Toyota Production System_david kiger_Toyota Material Handling Europe
Image courtesy of Avi Alpert at Flickr.com

Should Six Sigma and Lean coexist in any organization?

The answer to this question is evident: it’s a “yes”. The Lean approach must precede and coexist with the application of Six Sigma methods. Lean provides stability and repeatability in many basic processes. Once the processes are stable, much of the variation due to human intervention disappears, and thus the data collected to support the activities of Six Sigma are much more reliable and accurate. Lean and Six Sigma can be represented as a solid line with the Lean Six Sigma in the middle of both.

The main problems of businesses can be divided into categories such as lots of waste; a great need to minimize inventories and redundancies; the need to improve workflows; the need to accelerate the process; and the existence of human error.

That being the case, Lean tools should be used to simplify processes. If the processes are complex, they’ll require highly trained and qualified work teams to perform the activities of said processes. Therefore, the processes should be simplified as much as possible and Lean tools offer the possibility to do this. Increase speed, which is a very important factor for the customer. If the speed in the manufacture of a product or component is improved, this has a direct correlation with customer satisfaction. Improving the flow; since if the flow of a product during the manufacturing stage is not optimized for greater efficiency, we can find bottlenecks, increased downtimes and more.
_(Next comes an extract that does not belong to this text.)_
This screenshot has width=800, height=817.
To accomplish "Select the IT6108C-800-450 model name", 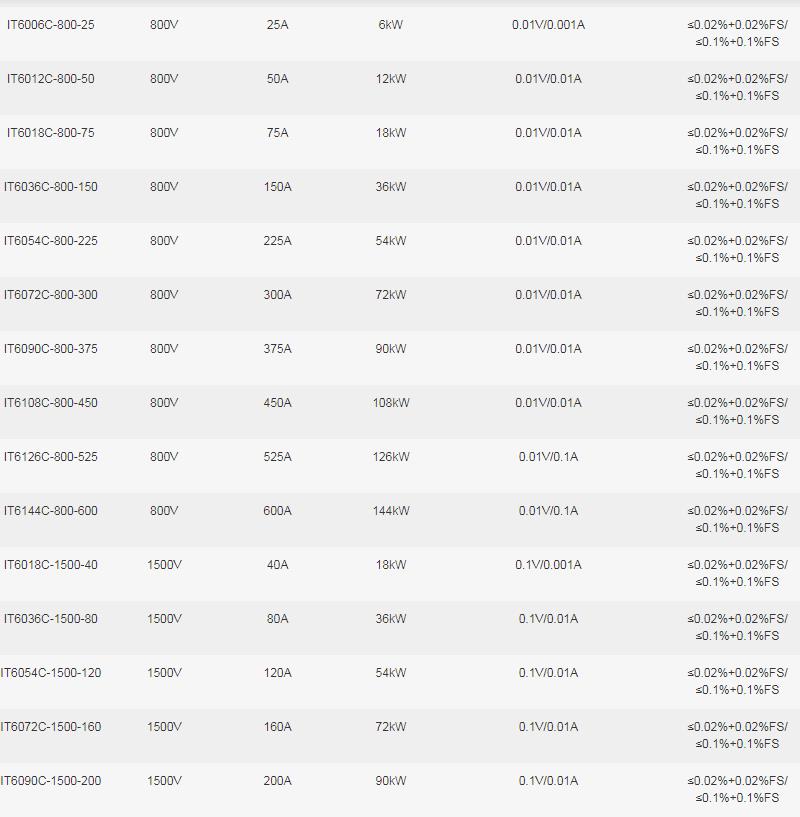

Therefore, whenever possible, Lean tools should be used to improve flows within our processes. Minimize inventories, which are critical aspects of processes. Large inventories not only lead to higher storage costs, but also lead to the deterioration of raw materials and more. Similarly, smaller inventory levels can lead to stops in production lines due to non-availability of raw materials when they are required. Anti-error processes, since Lean is actually used to reduce or eliminate human errors in production processes.

However, if the challenges facing the organization have attributes such as the existence of quality problems; processes developed with excessive variation; complex problems occur; the identification of the root causes is convoluted, and numerous technical considerations; then, in these cases, the tools offered by the Six Sigma methodology should be used to minimize variations in processes; apply scientific problem solving; design robust projects; focus on quality issues; and using technical methodologies.

Most organizations recognize that they have a combination of both toolkits. The use of Lean Six Sigma reflects a more holistic and synergistic approach. If a specific problem requires only Lean tools or only Six Sigma tools for its resolution, then this is perfectly acceptable, while the application of Lean Six Sigma is a new paradigm that provides a much wider selection of approaches to the resolution of a particular specific problem.

A growing number of organizations (manufacturing, services, hospitals, municipalities, military, insurance, among others) have unified their efforts in implementing a Lean Six Sigma approach. The mechanisms of these combinations vary widely. The most effective approaches include management and participation of senior management, the involvement of qualified specialists, teamwork, ongoing training of team members, project management, a humane treatment of people, a comprehensive methodology for solving problems and mechanisms to implement the appropriate tools.